For the full year 2003, we are expecting a dramatic turnaround in our Chlor-Alkali business due to higher ECU prices, increased sales volumes, and continued initiatives to reduce costs. Natural gas prices, which are a significant factor for other Chlor-Alkali producers, are not projected to be a significant issue for us because we buy our electricity from utilities that derive their power primarily from coal, nuclear, or hydroelectric sources.
Let me talk about metals. Sales for the fourth quarter of 2002 were $198 million compared to $136 million in the fourth quarter of 2001, and this was due primarily to the inclusion of sales of $52 million from Chase Industries. Sales in the fourth quarter of 2002, if you exclude Chase and the metal value of these products, approximated the levels that we experienced in the fourth quarter of 2001. Although script shipments were up in our automotive and electronic segments by 6 percent and 28 percent respectively, this was more than offset by 35 percent lower shipments. Sales to the electronics segment continue to be well below their historical norms.

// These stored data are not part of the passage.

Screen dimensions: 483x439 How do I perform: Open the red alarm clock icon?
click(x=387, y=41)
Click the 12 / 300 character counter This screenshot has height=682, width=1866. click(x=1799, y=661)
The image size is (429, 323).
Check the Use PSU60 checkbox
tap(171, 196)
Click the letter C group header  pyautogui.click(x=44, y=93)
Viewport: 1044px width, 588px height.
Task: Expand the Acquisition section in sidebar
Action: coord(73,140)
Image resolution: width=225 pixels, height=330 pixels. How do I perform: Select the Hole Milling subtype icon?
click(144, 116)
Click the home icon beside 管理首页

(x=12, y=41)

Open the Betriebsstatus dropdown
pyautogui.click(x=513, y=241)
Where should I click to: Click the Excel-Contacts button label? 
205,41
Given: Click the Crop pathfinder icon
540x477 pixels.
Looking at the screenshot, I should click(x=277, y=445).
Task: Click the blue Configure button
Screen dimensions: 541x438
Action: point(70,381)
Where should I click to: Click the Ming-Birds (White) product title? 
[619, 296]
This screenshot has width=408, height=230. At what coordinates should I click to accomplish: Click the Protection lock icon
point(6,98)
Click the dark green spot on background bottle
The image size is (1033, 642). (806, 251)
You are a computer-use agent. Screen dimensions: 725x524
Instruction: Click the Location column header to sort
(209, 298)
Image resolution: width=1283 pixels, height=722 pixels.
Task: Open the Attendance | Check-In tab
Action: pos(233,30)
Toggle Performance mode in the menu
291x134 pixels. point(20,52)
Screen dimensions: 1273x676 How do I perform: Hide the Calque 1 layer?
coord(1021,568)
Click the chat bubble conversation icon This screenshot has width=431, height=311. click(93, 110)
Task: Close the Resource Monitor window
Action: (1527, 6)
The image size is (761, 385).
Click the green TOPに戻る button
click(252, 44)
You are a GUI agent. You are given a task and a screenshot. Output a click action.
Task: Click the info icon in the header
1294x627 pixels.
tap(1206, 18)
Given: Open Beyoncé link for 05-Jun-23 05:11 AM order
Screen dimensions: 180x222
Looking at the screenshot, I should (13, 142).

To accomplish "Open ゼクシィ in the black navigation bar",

In the fourth quarter of 2002, the metal segment, excluding Chase, recorded an operating loss of $3.9 million in comparison to a profit of $10.9 million in 2001. The fourth quarter of 2001 was favorably impacted by earnings from LIFO (ph) inventory adjustments rutting from lower operating volumes, as well as lower compensation costs.
On a normalized basis, the metals segment excluding Chase lost approximately the same amount in 2001 as 2002. The metal segment loss of 1.7 million includes $2.2 million of Chase profits in 2002.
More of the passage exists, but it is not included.